The conversion finished, it took 2 hours. The replication slowly catching up on s3, I'll continue this tomorrow.
(I was not able to check yet the size of the TokuDB table, but I'll check that too.)
But at least we have 928G free now under /srv

Coordinate with me, as I am doing some maintenance on change_tag table on dbstore1002 and we should probably avoid running several heavy alters at the same time on this host.

Mentioned in SAL (#wikimedia-operations) [2018-09-28T09:34:00Z] <banyek> converting whikishared.cx_coprora to TokuDB on host dbstrore1002 (T205544)

Mentioned in SAL (#wikimedia-operations) [2018-09-28T10:55:29Z] <banyek> converting dewiki.flaggedtemplates to TokuDB on host dbstrore1002 (T205544)

Mentioned in SAL (#wikimedia-operations) [2018-09-28T12:39:21Z] <banyek> converting wikidatawiki.text to TokuDB on host dbstrore1002 (T205544)

Mentioned in SAL (#wikimedia-operations) [2018-09-28T14:22:09Z] <banyek> converting dewiki.flaggedimages to TokuDB on host dbstrore1002 (T205544)

Mentioned in SAL (#wikimedia-operations) [2018-10-01T12:26:28Z] <banyek> converting enwiki.categorylinks to TokuDB on host dbstrore1002 (T205544)

Mentioned in SAL (#wikimedia-operations) [2018-10-01T13:51:58Z] <banyek> Downtimed the slave lag monitoring on dbstore1002 while the tables getting converted (T205544)

Mentioned in SAL (#wikimedia-operations) [2018-10-02T08:01:23Z] <banyek> converting wikidatawiki.content to TokuDB on host dbstrore1002 (T205544)

Mentioned in SAL (#wikimedia-operations) [2018-10-02T11:58:42Z] <banyek> converting wikidatawiki.slots to TokuDB on host dbstrore1002 (T205544)

Mentioned in SAL (#wikimedia-operations) [2018-10-02T12:47:25Z] <banyek> converting enwiki.contents to TokuDB on host dbstrore1002 (T205544)

Mentioned in SAL (#wikimedia-operations) [2018-10-02T12:47:50Z] <banyek> converting enwiki.content to TokuDB on host dbstrore1002 (T205544)

Mentioned in SAL (#wikimedia-operations) [2018-10-03T11:45:28Z] <banyek> converting enwiki.slots to TokuDB on host dbstrore1002 (T205544)

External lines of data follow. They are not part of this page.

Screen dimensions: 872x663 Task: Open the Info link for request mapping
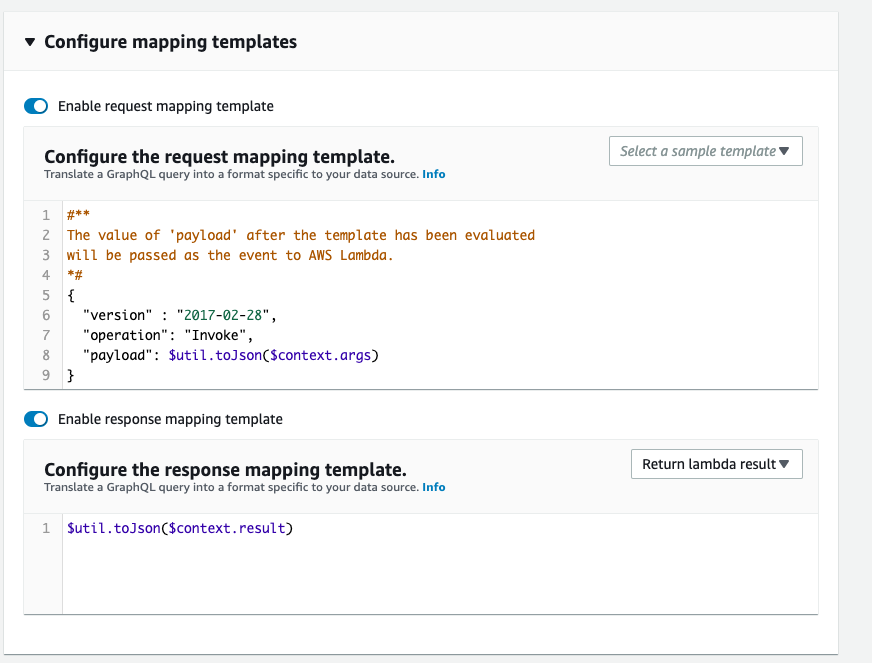pyautogui.click(x=433, y=173)
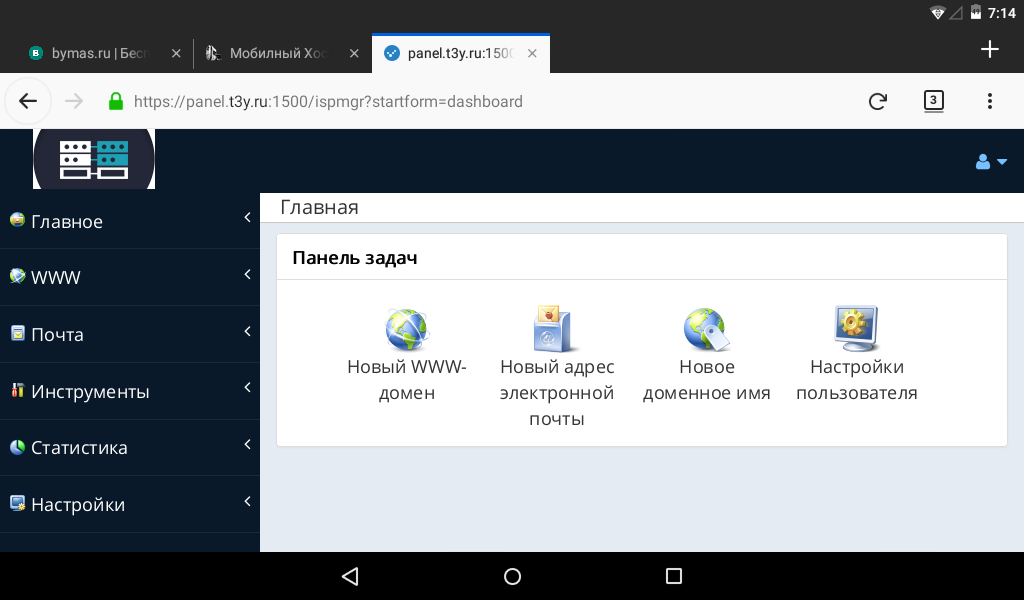Viewport: 1024px width, 600px height.
Task: Expand the Почта sidebar section
Action: [130, 334]
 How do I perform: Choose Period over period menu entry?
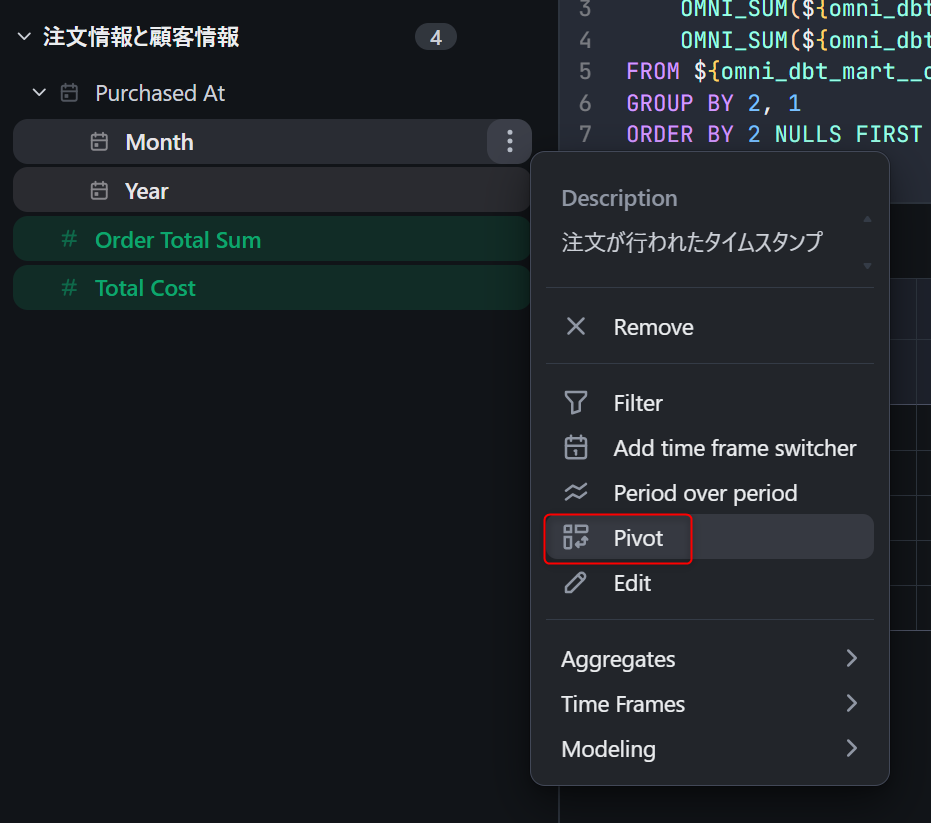pos(705,493)
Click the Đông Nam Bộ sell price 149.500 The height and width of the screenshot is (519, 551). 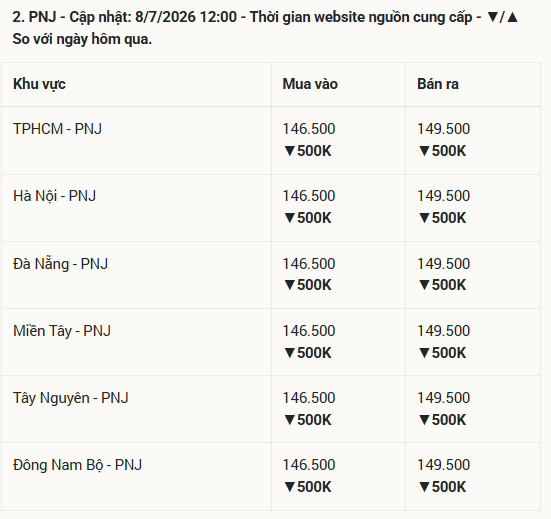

Mentioned in SAL (#wikimedia-operations) [2018-10-03T14:07:26Z] <banyek> converting wikidatawiki.change_tag to TokuDB on host dbstrore1002 (T205544)

Ottomata raised the priority of this task from Medium to Needs Triage.Oct 4 2018, 5:17 PM
Ottomata moved this task from Incoming to Radar on the Analytics board.
Milimetric triaged this task as Medium priority.Oct 4 2018, 5:18 PM

To show some light on how the process is going:

Filesystem            Type  Size  Used Avail Use% Mounted on
/dev/mapper/tank-data xfs   6.4T  5.1T  1.4T  79% /srv

Mentioned in SAL (#wikimedia-operations) [2018-10-08T13:04:36Z] <banyek> downtime notifications for dbstore1002 repliaction threads (T205544)

Mentioned in SAL (#wikimedia-operations) [2018-10-08T13:05:38Z] <banyek> converting cebwiki.templatelinks to TokuDB on host dbstore1002.eqiad.wmnet (T205544)

Actually I was thinking on closing the task as we have 1,4 T free space now.
Maybe before that just dropping the commonswiki_test_T177772 database with the recentchanges table which would give us a huge boost space-wise
If not I still think we can close the task, and maybe reopen it if we have disk space issues again before the server gets decomissioned.

+1 to close.
It is actually not a bad idea to leave that big DB as a safety net, so we have stuff to drop if this host complains again about disk space :-)

Yes, that makes sense. I close the task now, we can reopen it when needed.